第33話 キャルフリーのプレゼント

 外に出るとヴィヴォルと姉とポノガとムリッタが集まっていた。あたしは玄関の扉を閉めてそこへ向かった。


「ヴィヴォルさんがわたしたちを運んでくださるんですって」

 

 姉がヴィヴォルにちらっと体を向ける。あたしは姉に聞いた。


「説明聞いたの? 手を離しちゃいけないって」

「ええ聞いたわよ、だから大丈夫」


 そう言ってパジャマの袖が前に動き、手と手を合わせて叩いたように、胸もと辺りで軽く音がした。姉は遊園地の乗り物にでも乗るかのようにはしゃいでいた。顔の表情がわからないから声と体の動きだけで判断しないといけないわ。


「そう、じゃあ行きましょ」


 あたしはヴィヴォルの背中をつかんだ。姉も同じく背中をつかむとその部分が折れ曲がるのが見える。ムリッタはあたしの足もとへしがみつき、ポノガがムリッタの背中に飛び乗って引っついた。

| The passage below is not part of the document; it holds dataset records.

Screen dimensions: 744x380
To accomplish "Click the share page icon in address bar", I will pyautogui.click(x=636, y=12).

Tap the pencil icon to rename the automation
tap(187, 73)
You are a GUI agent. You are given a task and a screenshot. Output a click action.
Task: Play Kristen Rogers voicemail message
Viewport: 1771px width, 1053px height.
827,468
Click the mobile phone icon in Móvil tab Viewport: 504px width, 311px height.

 ヴィヴォルは確認するようにあたしたちのほうを見る。


「じゃあ、行くぞ」


 ヴィヴォルは指さきで小さな円を描くと、あたしたちを包み込むように白と黒の風が巻き起こり髪や服をパタパタとはためかせる。木の葉を舞い上げると空へ吸い込まれていき、上空には風が渦のように回転していた。そして、あたしたちを包む白と黒の風は弾かれたように消える。


 体が少し軽くなり、透明な風船のなかにいるような感覚で周りの雑音はなにも聞こえないように静かになった。


「わーすごいわー、体が軽くなってとても静かだわ。まるでこれは観覧車に乗っているみたーい」


 観覧車って、それ、お姉ちゃんの頭のなかがカランカランしてるんじゃないの。


「お姉ちゃん、どうでもいいけど、ちゃんとつかまっててよね」

「ええ、シャルピー、ちゃんとつかまってるわ」

「ついて来い」


 そう言ってヴィヴォルは歩き出した。すると遠くにあった木が目の前に現れるということが起きる。あたしたちが1歩移動すれば、距離はどのくらいかわからないけど、瞬間的に遠くにあった場所が近くに寄ったように錯覚する。


「すごーい、目の前の景色が急に変わったわー」


 姉ははしゃぎながら、キョロキョロと辺りを見回していた。


 ヴィヴォルはふたたび踏み出した。今度は木や茂みのなかに立っていた。移動するとき、ある程度の距離は把握しているのかもしれないけど……調整が難しいのかしら。でもまあ、木や茂みにぶつかったとしても、こうして当たらない仕組みになっているのよね。


「えー、なにー? パジャマが木にめり込んでるわー、ふしぎー」


 姉はつかまっていない片方の手を木にめり込ませて遊んでいた。


 パジャマ? あ! 着替えさせてくるの忘れたわ。今からヴィヴォルに引き返してって言っても、面倒だから嫌だって言われそうだし、恥ずかしいけど仕方ないわ。


 ヴィヴォルに歩調を合わせるように踏み出すと、景色が切り替わり太陽の光が射す場所、パジワッピーの花が咲いている丘に着いた。少し離れたところにハートレルが腕組みをして立っているのが見える。


 まだこちらの姿は見えていないらしい。この空間のなかにいると周りからは見えなく、通り過ぎても風が吹き抜けたようにしか感じないらしい。


 ヴィヴォルは周囲を確認してから指を回転させた。周囲に風が巻き起こり広がるように消えて静かになる。軽かった体が体重が増えたみたいにいつもの重さに戻った。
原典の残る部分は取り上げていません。